The EC proposes a directive that would encourage electricity utilities to base decisions about primary fuels solely on economic merit. So far, so good. But the directive also encourages consumers to reduce their energy use. Woops.
Faith in markets
Apparently, the well-meaning folks who govern Europeans want to believe in market economics. Why else would they deign to instruct power generators to use primary fuels that make the most commercial sense?
But their faith in markets has limits, yielding to the view that energy consumption is something governments ought to discourage. This view, grounded in environmentalism, has become a self-sustaining political force: No matter how much energy a country consumes today, less tomorrow would be better.
The view has two problems relevant here. The first is that it is simply wrong. Energy consumption is an economic activity that must be viewed in an economic context. The goal should be efficiency, which means reducing the energy use required for each increment of economic growth.

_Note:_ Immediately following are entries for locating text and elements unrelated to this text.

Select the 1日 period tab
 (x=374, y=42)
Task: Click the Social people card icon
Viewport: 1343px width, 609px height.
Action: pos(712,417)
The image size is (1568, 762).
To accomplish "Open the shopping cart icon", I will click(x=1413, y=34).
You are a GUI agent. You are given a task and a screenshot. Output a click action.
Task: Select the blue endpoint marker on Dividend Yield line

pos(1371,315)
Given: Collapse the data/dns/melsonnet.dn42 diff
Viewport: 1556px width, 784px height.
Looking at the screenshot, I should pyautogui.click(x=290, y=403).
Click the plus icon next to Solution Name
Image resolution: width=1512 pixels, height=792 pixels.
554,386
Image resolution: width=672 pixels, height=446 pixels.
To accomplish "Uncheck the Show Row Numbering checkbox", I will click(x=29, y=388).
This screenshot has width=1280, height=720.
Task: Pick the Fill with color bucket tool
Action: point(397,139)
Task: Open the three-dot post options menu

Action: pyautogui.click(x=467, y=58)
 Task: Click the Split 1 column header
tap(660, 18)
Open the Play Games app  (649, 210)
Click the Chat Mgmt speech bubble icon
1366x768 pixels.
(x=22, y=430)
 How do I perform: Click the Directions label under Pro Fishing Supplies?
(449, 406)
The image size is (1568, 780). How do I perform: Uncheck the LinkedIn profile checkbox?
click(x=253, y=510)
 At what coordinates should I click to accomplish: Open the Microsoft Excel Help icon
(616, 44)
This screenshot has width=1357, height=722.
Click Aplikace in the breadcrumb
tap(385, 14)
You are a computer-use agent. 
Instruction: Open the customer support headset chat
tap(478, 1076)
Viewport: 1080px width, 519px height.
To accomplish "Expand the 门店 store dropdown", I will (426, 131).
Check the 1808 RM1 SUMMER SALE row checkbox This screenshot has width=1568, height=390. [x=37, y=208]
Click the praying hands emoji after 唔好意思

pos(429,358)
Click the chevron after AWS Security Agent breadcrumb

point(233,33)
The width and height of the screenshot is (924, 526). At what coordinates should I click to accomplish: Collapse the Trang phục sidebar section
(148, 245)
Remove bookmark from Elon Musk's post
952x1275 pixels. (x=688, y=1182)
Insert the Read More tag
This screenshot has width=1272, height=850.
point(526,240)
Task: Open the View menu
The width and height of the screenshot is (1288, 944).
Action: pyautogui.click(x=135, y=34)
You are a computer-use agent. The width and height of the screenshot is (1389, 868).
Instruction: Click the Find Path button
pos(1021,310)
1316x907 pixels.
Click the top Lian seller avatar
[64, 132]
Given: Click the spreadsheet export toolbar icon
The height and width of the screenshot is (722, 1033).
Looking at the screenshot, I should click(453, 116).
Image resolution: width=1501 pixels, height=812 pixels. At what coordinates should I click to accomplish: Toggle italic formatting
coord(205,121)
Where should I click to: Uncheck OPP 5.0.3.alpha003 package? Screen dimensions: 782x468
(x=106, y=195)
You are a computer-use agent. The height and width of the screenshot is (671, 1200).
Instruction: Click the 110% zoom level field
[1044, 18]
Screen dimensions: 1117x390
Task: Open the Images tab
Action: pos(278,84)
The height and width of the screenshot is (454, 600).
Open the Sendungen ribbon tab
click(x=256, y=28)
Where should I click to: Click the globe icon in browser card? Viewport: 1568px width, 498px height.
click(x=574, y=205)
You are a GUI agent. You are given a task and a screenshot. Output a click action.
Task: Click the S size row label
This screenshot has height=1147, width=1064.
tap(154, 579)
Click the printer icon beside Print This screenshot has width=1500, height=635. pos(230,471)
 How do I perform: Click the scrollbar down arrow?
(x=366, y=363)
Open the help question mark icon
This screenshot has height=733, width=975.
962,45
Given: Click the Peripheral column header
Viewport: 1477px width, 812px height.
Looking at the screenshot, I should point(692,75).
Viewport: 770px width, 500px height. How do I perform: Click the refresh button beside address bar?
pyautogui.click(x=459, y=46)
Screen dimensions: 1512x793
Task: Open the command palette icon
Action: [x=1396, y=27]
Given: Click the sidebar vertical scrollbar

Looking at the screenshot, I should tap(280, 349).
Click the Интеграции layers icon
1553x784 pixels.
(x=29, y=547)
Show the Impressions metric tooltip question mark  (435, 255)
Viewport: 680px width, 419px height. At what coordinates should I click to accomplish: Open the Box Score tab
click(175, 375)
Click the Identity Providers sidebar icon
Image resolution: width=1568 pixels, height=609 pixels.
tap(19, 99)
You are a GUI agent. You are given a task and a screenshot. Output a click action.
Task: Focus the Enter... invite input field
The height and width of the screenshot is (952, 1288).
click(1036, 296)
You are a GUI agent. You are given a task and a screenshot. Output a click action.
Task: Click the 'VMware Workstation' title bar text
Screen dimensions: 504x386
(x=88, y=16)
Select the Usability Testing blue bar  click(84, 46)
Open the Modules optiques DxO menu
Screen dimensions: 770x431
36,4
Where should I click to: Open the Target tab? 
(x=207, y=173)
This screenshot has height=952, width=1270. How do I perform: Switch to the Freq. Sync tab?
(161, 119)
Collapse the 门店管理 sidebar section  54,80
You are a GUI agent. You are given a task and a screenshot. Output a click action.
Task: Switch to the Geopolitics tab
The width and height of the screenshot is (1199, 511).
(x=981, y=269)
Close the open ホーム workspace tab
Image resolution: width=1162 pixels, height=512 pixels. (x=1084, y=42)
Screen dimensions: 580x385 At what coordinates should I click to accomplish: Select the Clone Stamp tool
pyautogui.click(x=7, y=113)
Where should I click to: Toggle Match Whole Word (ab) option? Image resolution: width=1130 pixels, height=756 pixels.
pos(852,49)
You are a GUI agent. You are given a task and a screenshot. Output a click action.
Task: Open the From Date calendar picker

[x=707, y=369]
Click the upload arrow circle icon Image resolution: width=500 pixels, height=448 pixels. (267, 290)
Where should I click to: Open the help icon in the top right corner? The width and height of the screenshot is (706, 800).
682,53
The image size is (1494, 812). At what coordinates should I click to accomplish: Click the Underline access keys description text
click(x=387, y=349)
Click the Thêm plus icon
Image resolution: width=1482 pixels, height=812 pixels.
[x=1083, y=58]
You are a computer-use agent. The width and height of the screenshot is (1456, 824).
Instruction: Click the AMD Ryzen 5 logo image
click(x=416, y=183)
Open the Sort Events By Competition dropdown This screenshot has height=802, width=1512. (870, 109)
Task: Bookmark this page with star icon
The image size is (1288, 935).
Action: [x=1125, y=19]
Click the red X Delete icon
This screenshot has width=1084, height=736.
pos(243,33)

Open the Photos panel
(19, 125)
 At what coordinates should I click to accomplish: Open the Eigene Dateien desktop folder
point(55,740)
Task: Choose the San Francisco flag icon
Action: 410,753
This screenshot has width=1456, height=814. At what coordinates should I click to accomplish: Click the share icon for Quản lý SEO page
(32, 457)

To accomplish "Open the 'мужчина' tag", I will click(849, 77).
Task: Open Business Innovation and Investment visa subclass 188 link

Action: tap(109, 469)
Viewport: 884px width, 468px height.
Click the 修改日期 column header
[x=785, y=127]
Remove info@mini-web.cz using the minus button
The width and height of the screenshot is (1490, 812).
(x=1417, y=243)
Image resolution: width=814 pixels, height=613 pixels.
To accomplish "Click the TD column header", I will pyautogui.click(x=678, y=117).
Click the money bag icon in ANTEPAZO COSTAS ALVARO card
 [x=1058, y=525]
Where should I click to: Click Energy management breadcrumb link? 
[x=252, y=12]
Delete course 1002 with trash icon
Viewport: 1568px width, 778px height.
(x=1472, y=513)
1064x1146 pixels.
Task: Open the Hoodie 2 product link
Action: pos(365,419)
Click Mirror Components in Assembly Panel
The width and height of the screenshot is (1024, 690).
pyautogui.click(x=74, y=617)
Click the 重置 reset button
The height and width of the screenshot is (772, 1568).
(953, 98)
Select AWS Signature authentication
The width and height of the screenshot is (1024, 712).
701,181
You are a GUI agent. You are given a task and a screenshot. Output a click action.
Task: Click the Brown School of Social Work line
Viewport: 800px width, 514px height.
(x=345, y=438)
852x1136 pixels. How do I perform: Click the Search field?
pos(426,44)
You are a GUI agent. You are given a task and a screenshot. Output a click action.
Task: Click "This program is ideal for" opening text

That's not what the EC has in mind. It is seldom what governments have in mind. The EC wants absolute reductions in energy consumption, which in the absence of efficiency gains can come about only through economic sacrifice.
This leads to the second big problem with the absolutist view of energy use reductions. Governments that adopt it logically sabotage other initiatives based on market economics, such as the EC's directive on utility fuel choice. Why should it be virtue for energy suppliers to make economic choices but vice for consumers to do likewise? Markets assume that consumers understand their economic interests, act accordingly, and need no help from governments.
The EC is far from alone in succumbing to the urge to dictate energy demand. Before stumbling over a half-step toward market economics, it should study a U.S. mess that developed because state utility regulators got carried away with something called demand side management (DSM).
DSM, which treats conservation as a source of supply, can be a useful correction to consumption incentives resulting from subsidies in old rate structures. Inevitably, however, it has fallen prey to regulatory pressures to consume less energy, no matter what. DSM thus has become a mechanism for requiring payment for energy not supplied or consumed. The resulting costs can be justified only in relation to subjective parameters such as environmental and societal values-often including fantasies about the value of reducing energy use solely for the sake of doing so.
As gas and electric utilities are learning, energy consumers do not approach the market wanting to buy environmental and societal values as defined by utility regulators. They come wanting to buy electricity or gas at the lowest possible price. Such prices are increasingly available from nonutility suppliers unburdened with costs of DSM and similar utility programs. Under deregulation, suppliers of this type are flourishing, which means competitive problems for utilities and growing rate questions for their regulators.
Seeking efficiency
If pressed, state utility regulators might contend that it is efficiency, not absolute reductions in energy consumption, that they really want. EC commissioners would probably say the same thing about their proposals to discourage energy use.
The oil and gas industry, which has an increasing interest in these matters as energy markets merge, should dispute this hypocrisy. As its history shows, government interventions in energy markets are inescapably inefficient. The direct path to energy efficiency is market freedom. Markets aren't free where governments manipulate demand.